- _OBJECTIVE_
Copy every one of the rows below word for word, omitting the pictures.

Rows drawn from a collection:
►
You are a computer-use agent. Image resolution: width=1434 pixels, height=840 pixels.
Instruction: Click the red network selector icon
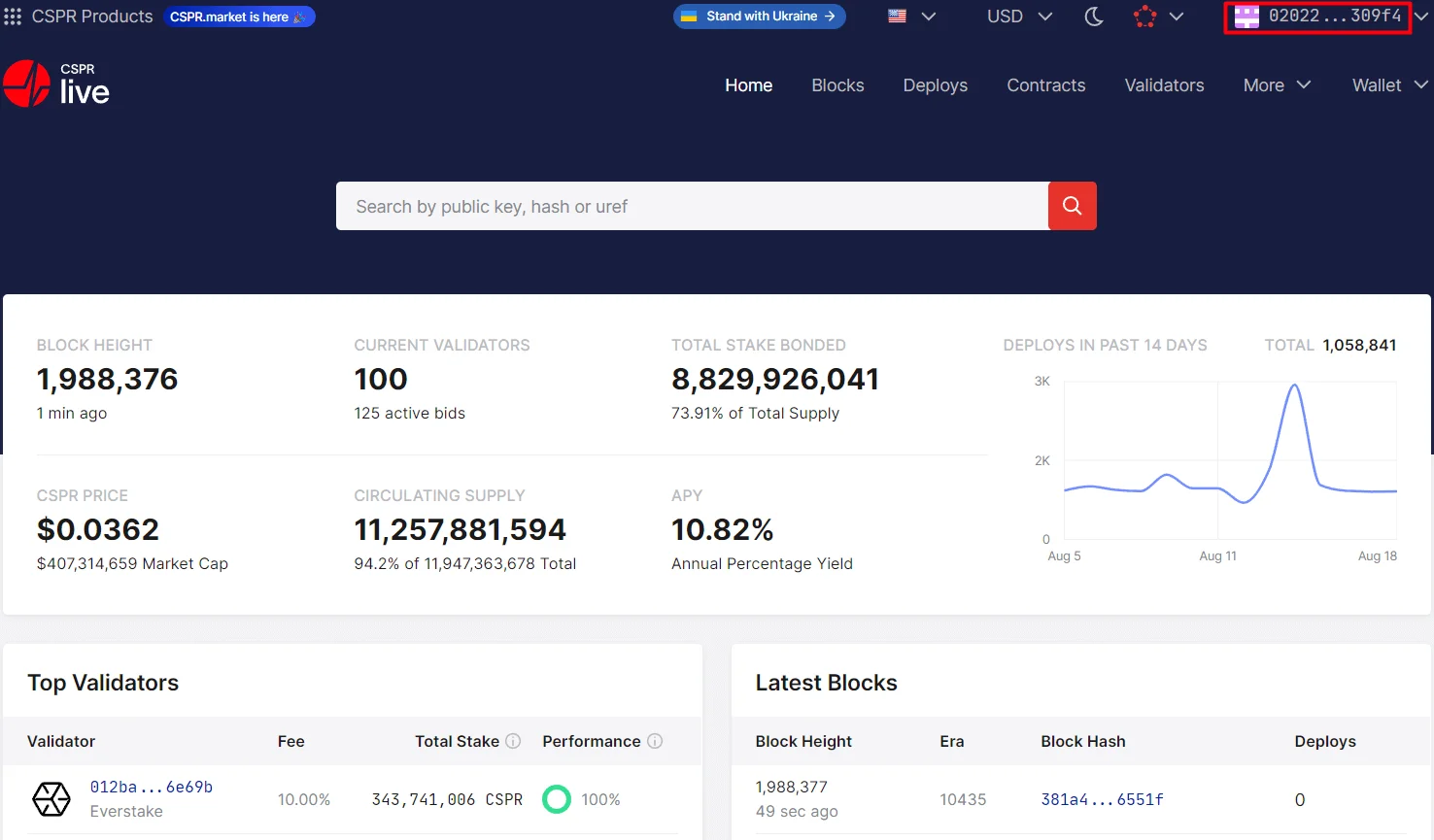click(x=1145, y=16)
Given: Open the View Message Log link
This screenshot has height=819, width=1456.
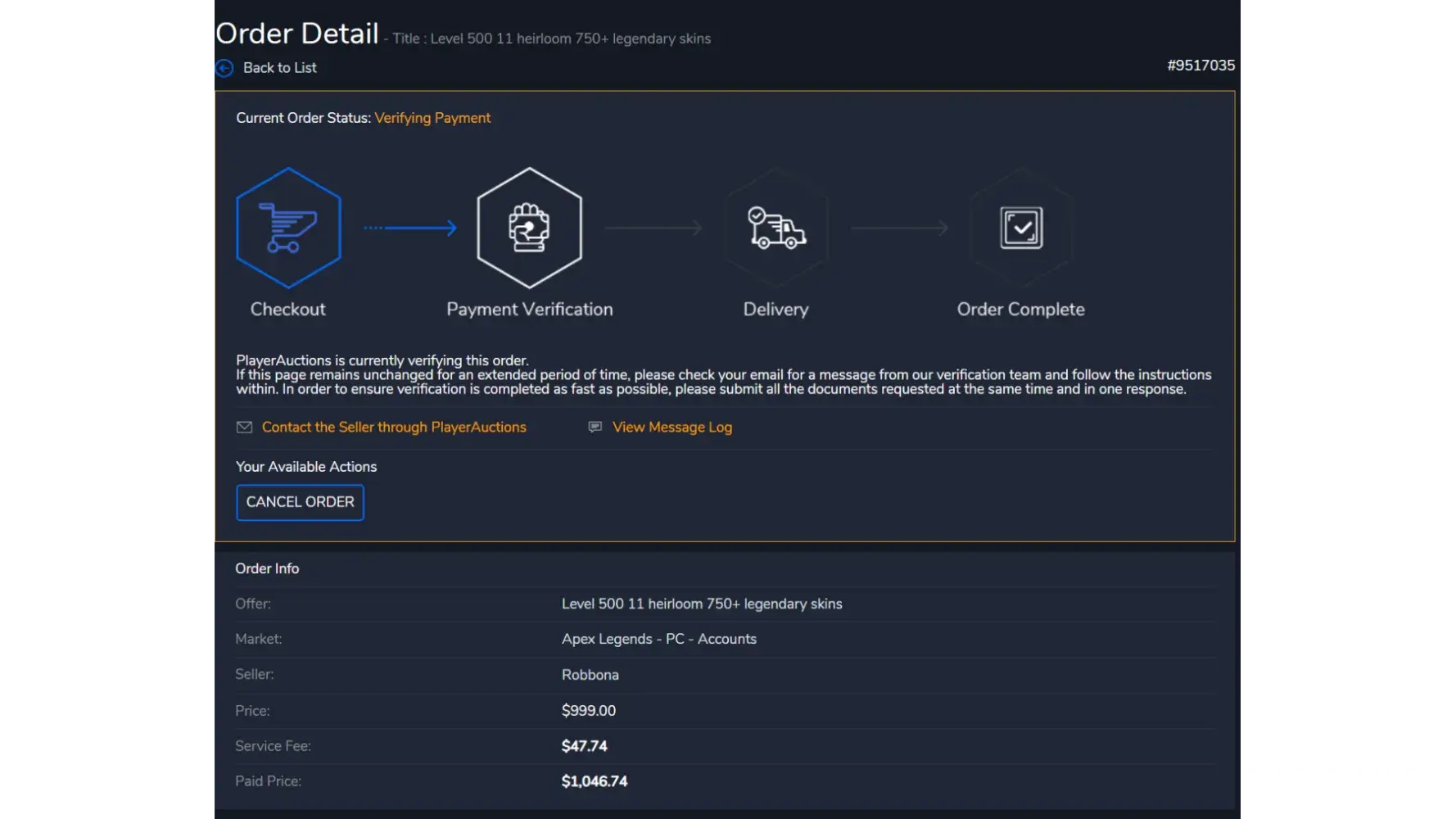Looking at the screenshot, I should 671,427.
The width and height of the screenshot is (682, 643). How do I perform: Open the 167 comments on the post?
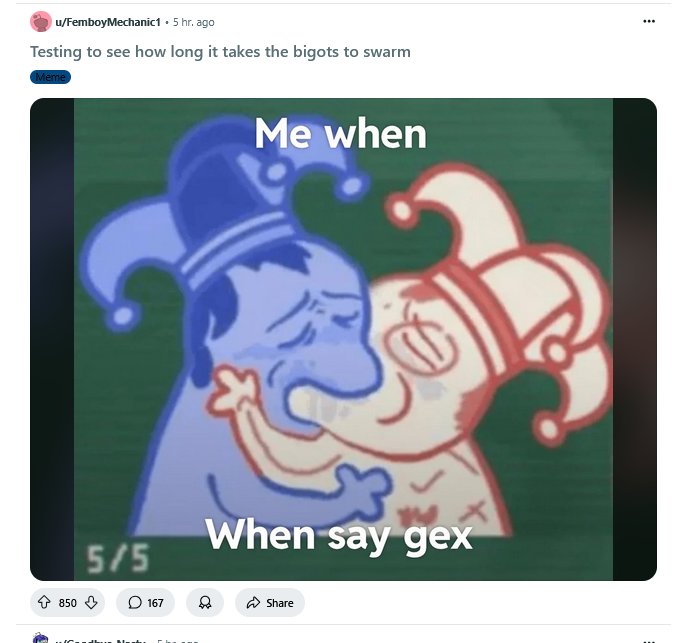click(x=145, y=603)
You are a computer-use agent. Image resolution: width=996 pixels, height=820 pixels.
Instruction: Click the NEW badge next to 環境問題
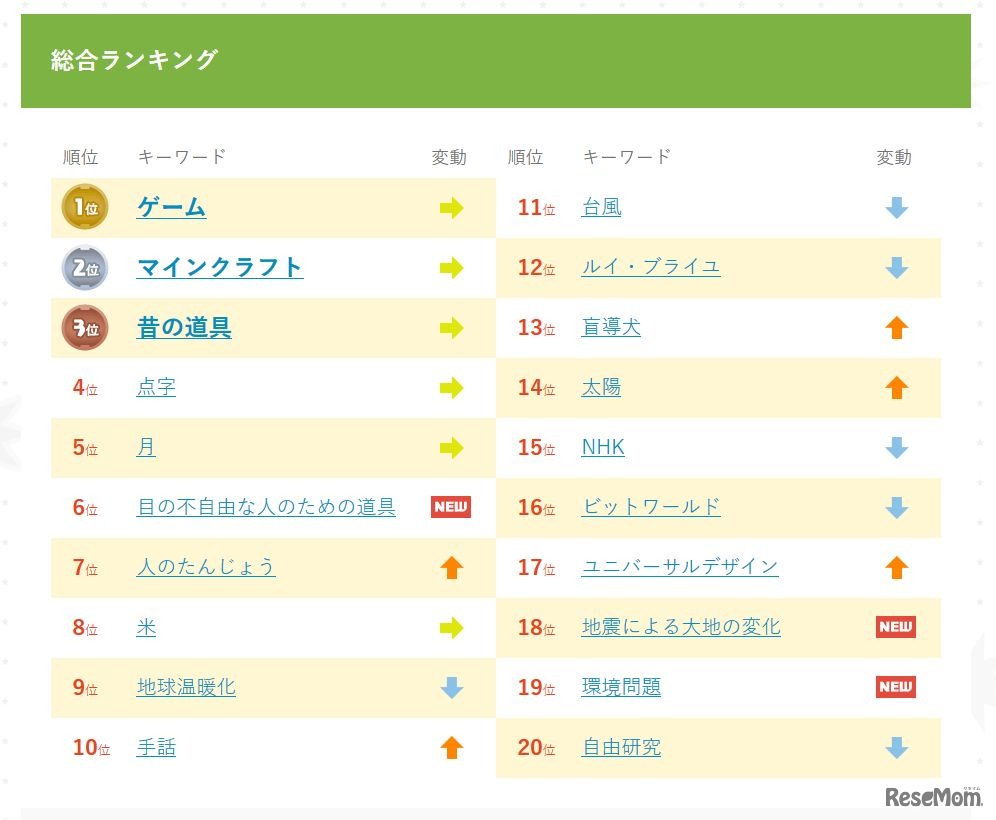point(896,687)
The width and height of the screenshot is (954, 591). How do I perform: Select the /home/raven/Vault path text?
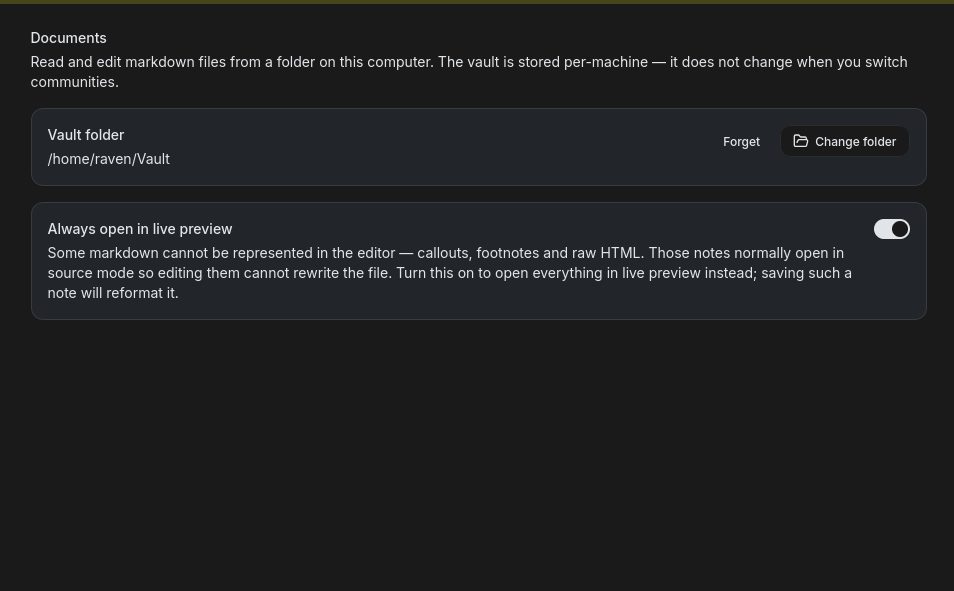108,159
◄
- _WRITTEN REPLY_
You are a computer-use agent. Image resolution: width=1434 pixels, height=840 pixels.
Instruction: Click the red network selector icon
click(x=1145, y=16)
Given: Open the View Message Log link
This screenshot has height=819, width=1456.
Looking at the screenshot, I should 671,427.
The width and height of the screenshot is (682, 643). How do I perform: Open the 167 comments on the post?
click(x=145, y=603)
You are a computer-use agent. Image resolution: width=996 pixels, height=820 pixels.
Instruction: Click the NEW badge next to 環境問題
point(896,687)
The width and height of the screenshot is (954, 591). How do I perform: Select the /home/raven/Vault path text?
108,159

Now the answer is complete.